Artikel:
━━━━━━━━━━
Brüssel. Die EU-Regierungschefs bringen einen Billionenfonds gegen die Corona-Wirtschaftskrise auf den Weg. Was kommt damit auf Deutschland zu?

Mit einem beispiellosen Konjunkturprogramm in Billionenhöhe will die EU die Wirtschaft in besonders von der Corona-Krise betroffenen Mitgliedstaaten wieder in Schwung bringen. Details des Aufbaufonds sind allerdings umstritten und blieben bei einem Videogipfel der EU-Regierungschefs am Donnerstag ungeklärt.

Stattdessen wurde die EU-Kommission beauftragt, jetzt einen entsprechenden Vorschlag vorzulegen - ein heftiger Streit der Mitgliedstaaten um das Ausmaß der Solidarität in Europa ist damit nur vertagt.
━━━━━━━━━━
Gestellte Aufgabe 1: Wie lautet der Abschnitt des Artikels von "Brüssel. Die EU-Regierungschefs" bis einschließlich "damit nur vertagt.", wenn du darin "Videogipfel" in "Onlinegipfel" umbenennst?
━━━━━━━━━━
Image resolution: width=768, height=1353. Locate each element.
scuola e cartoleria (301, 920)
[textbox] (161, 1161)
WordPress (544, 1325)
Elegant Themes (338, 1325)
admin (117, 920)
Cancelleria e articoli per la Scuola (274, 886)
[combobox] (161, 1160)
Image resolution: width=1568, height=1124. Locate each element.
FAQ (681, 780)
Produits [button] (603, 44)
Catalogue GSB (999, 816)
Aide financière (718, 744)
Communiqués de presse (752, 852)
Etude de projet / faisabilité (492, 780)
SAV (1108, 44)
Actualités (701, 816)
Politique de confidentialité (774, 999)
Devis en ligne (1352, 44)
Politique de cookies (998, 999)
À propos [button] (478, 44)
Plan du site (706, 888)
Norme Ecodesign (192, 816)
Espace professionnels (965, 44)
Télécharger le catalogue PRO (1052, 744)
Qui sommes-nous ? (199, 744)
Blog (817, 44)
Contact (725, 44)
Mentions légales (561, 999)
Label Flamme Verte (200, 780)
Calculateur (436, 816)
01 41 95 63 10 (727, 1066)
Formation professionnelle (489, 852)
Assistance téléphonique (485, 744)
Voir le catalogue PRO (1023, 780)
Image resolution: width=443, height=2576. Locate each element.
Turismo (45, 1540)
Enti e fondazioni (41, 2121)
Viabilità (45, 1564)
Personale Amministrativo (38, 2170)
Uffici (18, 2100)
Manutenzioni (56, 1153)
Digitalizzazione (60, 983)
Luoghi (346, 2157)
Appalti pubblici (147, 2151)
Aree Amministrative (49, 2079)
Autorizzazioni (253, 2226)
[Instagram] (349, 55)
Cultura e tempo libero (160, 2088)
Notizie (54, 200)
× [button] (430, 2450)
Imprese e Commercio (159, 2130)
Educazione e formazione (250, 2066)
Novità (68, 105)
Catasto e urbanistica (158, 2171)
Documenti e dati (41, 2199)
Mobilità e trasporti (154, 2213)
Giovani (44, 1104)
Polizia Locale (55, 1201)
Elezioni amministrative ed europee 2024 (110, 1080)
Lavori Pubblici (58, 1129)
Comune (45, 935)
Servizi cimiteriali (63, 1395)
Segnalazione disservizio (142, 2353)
━━━━━━━━━━
Gestellte Aufgabe 2: Wiederhole in den Datensätzen die Zeilen von der Zeile mit "Image resolution: width=1568, height=1124." bis einschließlich der Zeile mit "Politique de confidentialité (774, 999)". Gib sie dabei unverändert wieder.

Lösung der Aufgabe 1:
Brüssel. Die EU-Regierungschefs bringen einen Billionenfonds gegen die Corona-Wirtschaftskrise auf den Weg. Was kommt damit auf Deutschland zu?

Mit einem beispiellosen Konjunkturprogramm in Billionenhöhe will die EU die Wirtschaft in besonders von der Corona-Krise betroffenen Mitgliedstaaten wieder in Schwung bringen. Details des Aufbaufonds sind allerdings umstritten und blieben bei einem Onlinegipfel der EU-Regierungschefs am Donnerstag ungeklärt.

Stattdessen wurde die EU-Kommission beauftragt, jetzt einen entsprechenden Vorschlag vorzulegen - ein heftiger Streit der Mitgliedstaaten um das Ausmaß der Solidarität in Europa ist damit nur vertagt.

Lösung der Aufgabe 2:
Image resolution: width=1568, height=1124. Locate each element.
FAQ (681, 780)
Produits [button] (603, 44)
Catalogue GSB (999, 816)
Aide financière (718, 744)
Communiqués de presse (752, 852)
Etude de projet / faisabilité (492, 780)
SAV (1108, 44)
Actualités (701, 816)
Politique de confidentialité (774, 999)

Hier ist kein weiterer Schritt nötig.